## WORK INSTRUCTIONS
Would you restate, word for word, only the lines starting at the one with "Screen dimensions: 1456x818" and ending with the final line of the entries below? Pictures stay out.

## Records from a data source
---
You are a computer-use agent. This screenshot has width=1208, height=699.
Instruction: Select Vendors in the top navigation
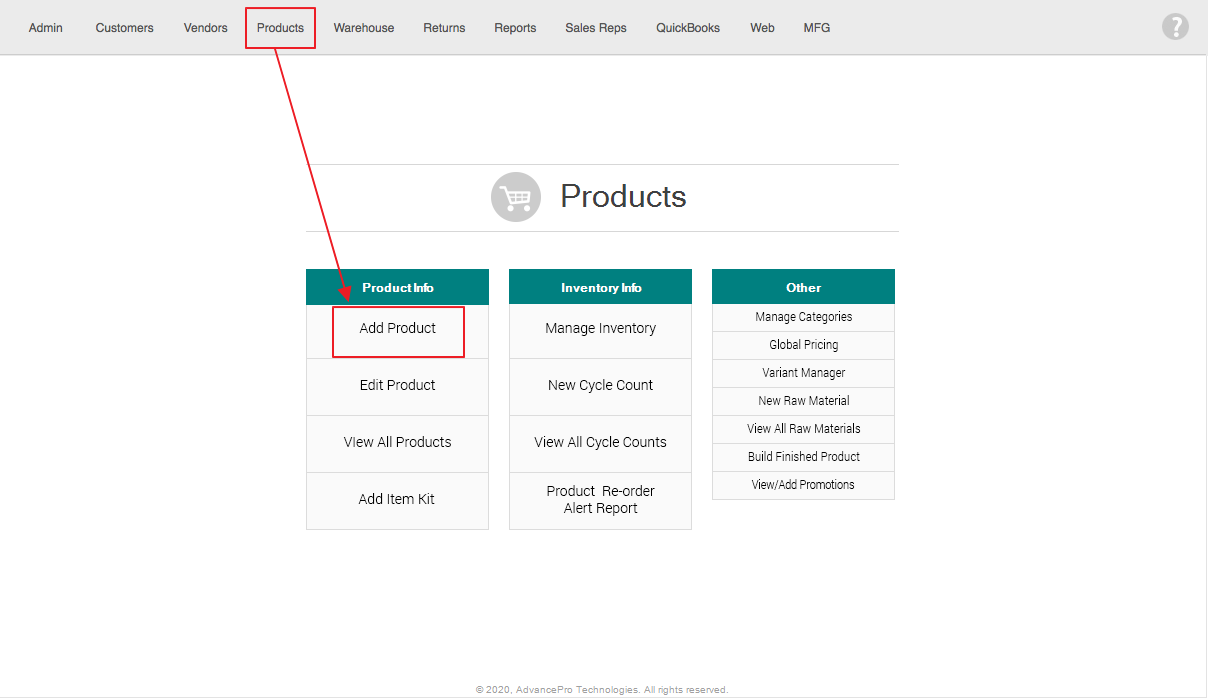click(206, 28)
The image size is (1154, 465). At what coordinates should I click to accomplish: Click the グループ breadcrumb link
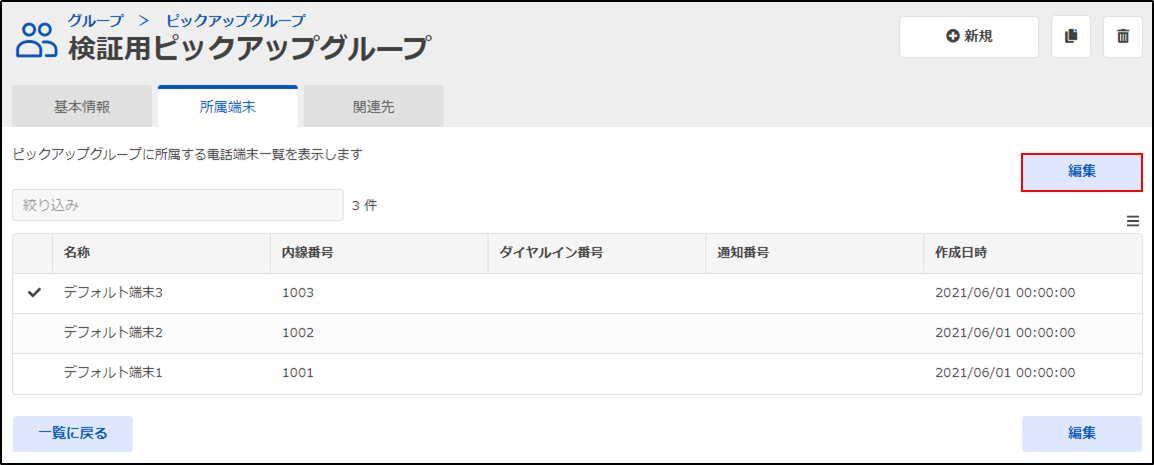(96, 18)
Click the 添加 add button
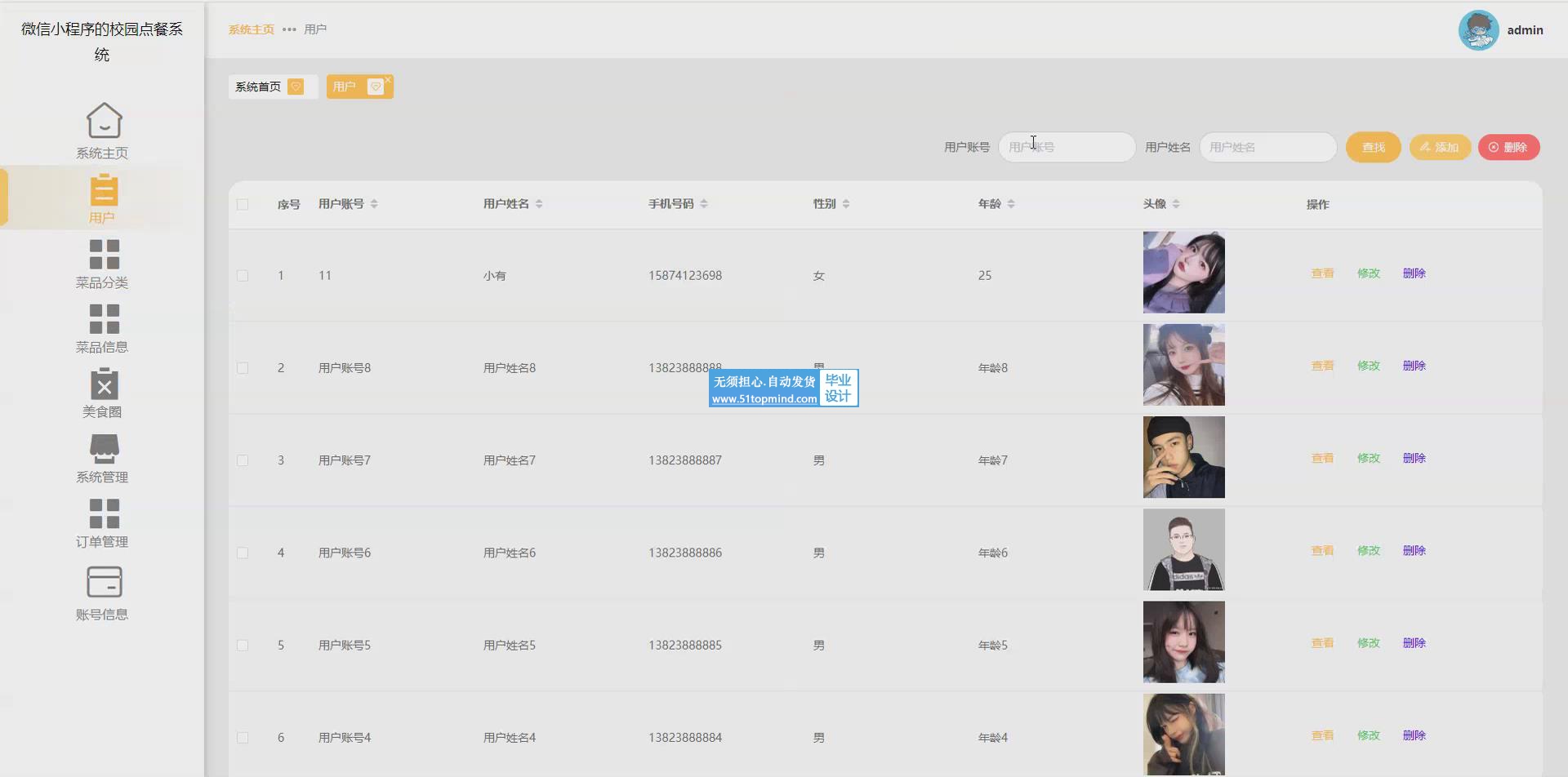Viewport: 1568px width, 777px height. (x=1439, y=148)
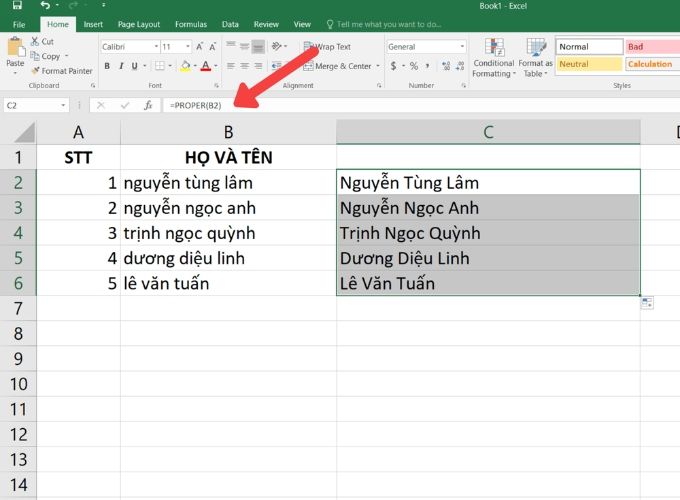
Task: Select cell B4 containing trịnh ngọc quỳnh
Action: point(228,233)
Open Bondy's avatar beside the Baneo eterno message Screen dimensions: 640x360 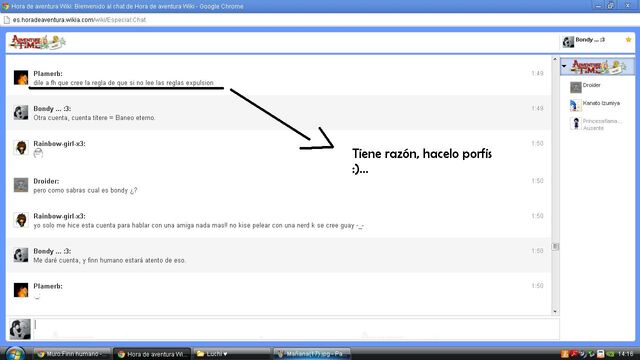pos(21,112)
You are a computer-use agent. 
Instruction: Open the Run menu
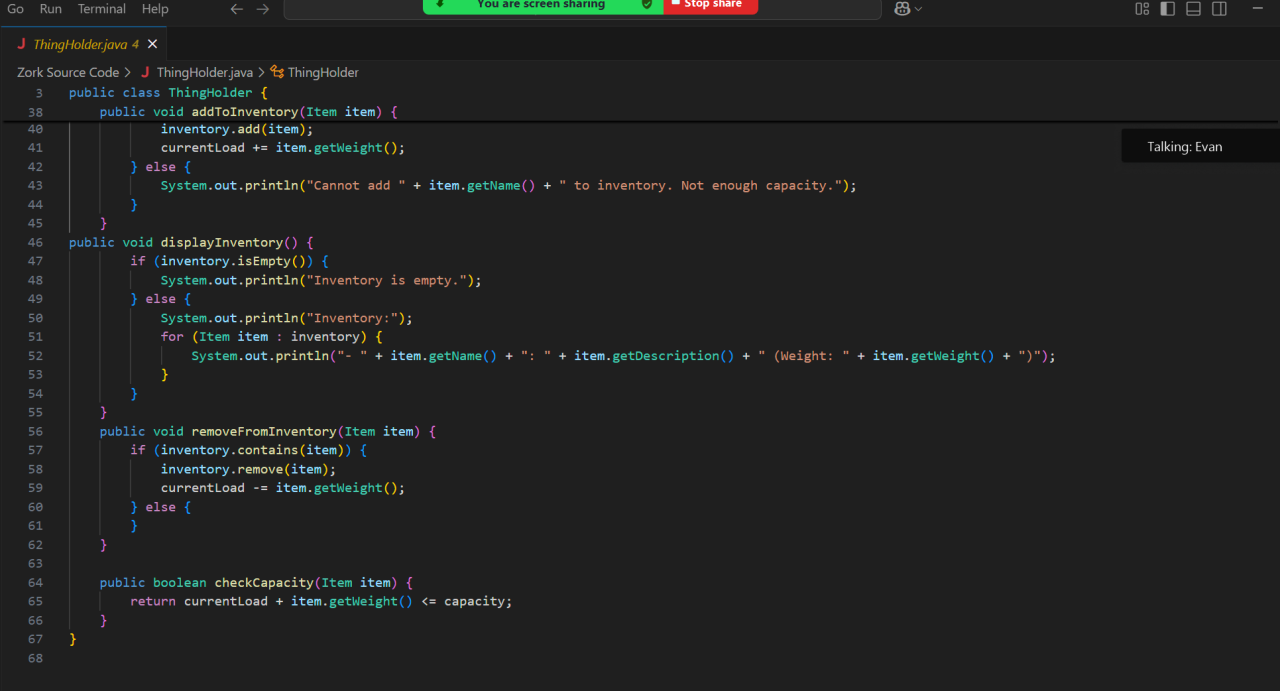tap(51, 9)
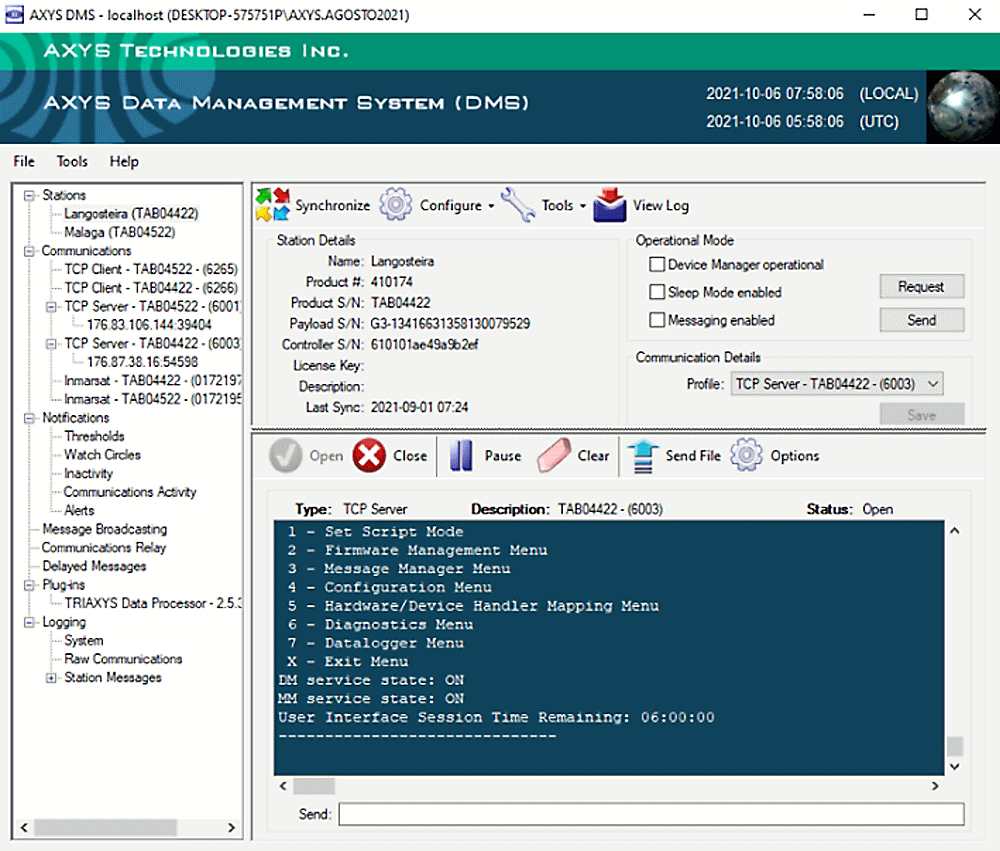Click the Send command input field
The width and height of the screenshot is (1000, 851).
pyautogui.click(x=651, y=814)
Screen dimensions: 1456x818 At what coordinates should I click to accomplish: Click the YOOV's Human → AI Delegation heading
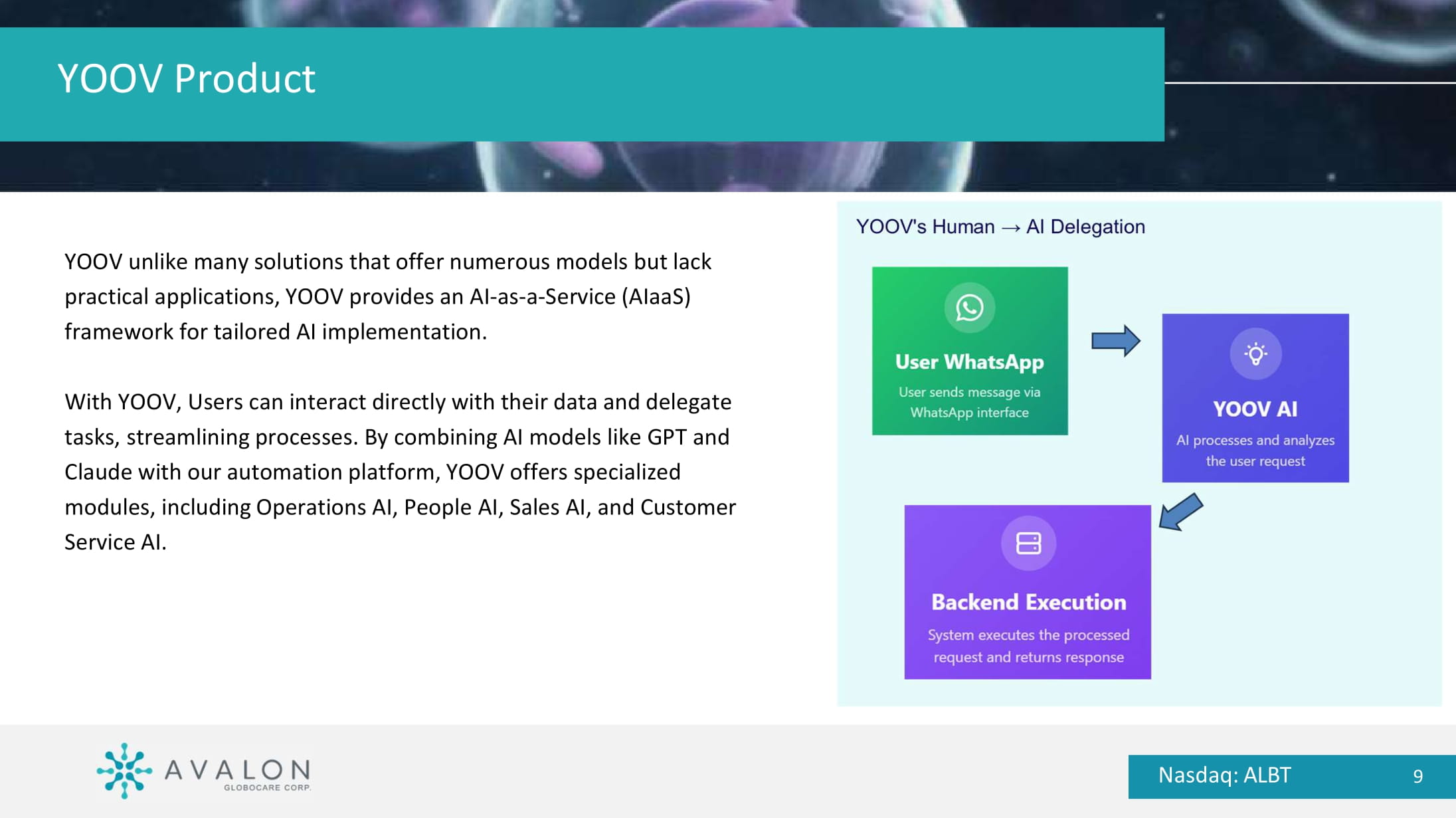coord(1000,227)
---
## ANSWER TO THIS EXERCISE
Screen dimensions: 1456x818 At what coordinates should I click to accomplish: Click the YOOV's Human → AI Delegation heading
coord(1000,227)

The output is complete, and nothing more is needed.